Separating oxygen isotopes by gaseous diffusion of carbon dioxide instead of carbon monoxide could have the following advantages and disadvantages: Advantages: 1. Carbon dioxide is less toxic, making the process safer for workers. 2. Carbon dioxide is a more stable molecule, which could lead to fewer complications or side reactions during the process. Disadvantages: 1. The molar masses of the isotopes would be higher in the case of carbon dioxide, which could lead to smaller differences in relative effusion rates, making the separation process more challenging or less efficient. 2. Carbon dioxide might be less reactive with certain materials, making it potentially more difficult to separate the isotopes after the diffusion process. In conclusion, the relative rates of effusion of \({ }^{12} \mathrm{C}^{16}\mathrm{O}\), \({ }^{12} \mathrm{C}^{17}\mathrm{O}\), and \({ }^{12} \mathrm{C}^{18}\mathrm{O}\) are approximately 1:0.965:0.931. While using carbon dioxide instead of carbon monoxide for the separation process has some advantages, it might also lead to a less efficient separation due to smaller differences in relative effusion rates.

Key concepts

Graham's Law

Graham's Law explains how gases effuse through small openings, a process highly related to their molar masses. This law states that the rate of effusion of a gas is inversely proportional to the square root of its molar mass. If you have two different gases, you can compare their effusion rates using the formula:

• \( \frac{\text{Rate}_1}{\text{Rate}_2} = \sqrt{\frac{M_2}{M_1}} \)

This means that a lighter gas (with a lower molar mass) effuses faster than a heavier one. In our context, the goal is to compare the rates of effusion for different isotopes of carbon monoxide. By understanding and applying Graham's Law, we can predict which isotope will pass through a barrier faster, a handy tool in isotope separation processes.

Oxygen Isotopes

Oxygen isotopes are forms of oxygen with different numbers of neutrons, giving them different atomic masses. The most common isotopes in our calculations are:

• \(^{16}\text{O}\)
• \(^{17}\text{O}\)
• \(^{18}\text{O}\)

Though they all contain eight protons (which defines them as oxygen), their neutron count makes them distinct.
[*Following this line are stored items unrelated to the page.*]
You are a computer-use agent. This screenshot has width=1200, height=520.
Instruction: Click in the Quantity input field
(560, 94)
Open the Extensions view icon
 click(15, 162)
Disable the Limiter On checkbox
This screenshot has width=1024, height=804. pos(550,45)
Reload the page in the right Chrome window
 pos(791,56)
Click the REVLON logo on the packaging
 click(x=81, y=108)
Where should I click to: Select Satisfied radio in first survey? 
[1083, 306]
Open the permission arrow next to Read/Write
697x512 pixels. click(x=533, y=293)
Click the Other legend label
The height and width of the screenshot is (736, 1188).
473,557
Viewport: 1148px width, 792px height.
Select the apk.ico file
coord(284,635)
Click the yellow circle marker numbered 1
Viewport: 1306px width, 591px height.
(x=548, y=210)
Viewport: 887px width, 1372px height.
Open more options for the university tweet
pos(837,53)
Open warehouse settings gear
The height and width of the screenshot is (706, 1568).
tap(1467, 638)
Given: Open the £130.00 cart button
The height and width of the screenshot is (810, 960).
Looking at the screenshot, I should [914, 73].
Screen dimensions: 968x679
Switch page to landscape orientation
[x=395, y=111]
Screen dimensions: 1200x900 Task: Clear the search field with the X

These distinctions are crucial in scientific studies, as they can affect chemical behavior and physical properties. In processes like gaseous diffusion, the tiny differences in mass due to isotopes are enough to separate them effectively. This subtle difference is what allows industries to exploit isotopic separations for various applications.

Molar Mass Calculation

Calculating the molar mass of any molecular compound is central to predicting its chemical behavior. For carbon monoxide isotopes like \(^{12}\text{C}^{16}\text{O}\), molar mass calculations involve adding the atomic masses of carbon and the specific oxygen isotope:

• \(^{12}\text{C}^{16}\text{O}: 12 \text{u} + 16 \text{u} = 28 \text{u}\)
• \(^{12}\text{C}^{17}\text{O}: 12 \text{u} + 17 \text{u} = 29 \text{u}\)
• \(^{12}\text{C}^{18}\text{O}: 12 \text{u} + 18 \text{u} = 30 \text{u}\)

Precise molar mass calculations are pivotal for applying Graham's Law, as they dictate how fast each isotope will effuse. A slight change in molar mass leads to noticeable differences in behavior during diffusion processes, allowing us to separate isotopes effectively.

Gaseous Diffusion

Gaseous diffusion is a technique used to separate gas molecules based on differences in their movement rate through a porous barrier. It mimics the natural process of effusion, where lighter molecules pass through barriers faster than heavier ones. This is especially important in separating isotopes, which only differ in mass.

• The process exploits Graham's Law to distinguish between competing isotopes/tiny mass differences.
• It is widely used in enriching uranium and separating isotopes in industries.

Despite its effectiveness, gaseous diffusion can be energy-intensive and is affected by the properties of the molecules involved such as size and shape. The diffusion efficiency depends on both the physical setup and the molecular characteristics of the gases considered.